Exercise directions — Your answer should consist only of the line with "The image size is (1389, 868)." and the lines after it, reproduced exactly through the end of the entries below.

━━━━━ Supplied data

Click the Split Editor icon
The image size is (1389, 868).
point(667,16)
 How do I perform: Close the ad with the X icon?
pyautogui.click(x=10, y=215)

━━━━━━━━━━

Reply to the exercise —
The image size is (1389, 868).
point(667,16)
 How do I perform: Close the ad with the X icon?
pyautogui.click(x=10, y=215)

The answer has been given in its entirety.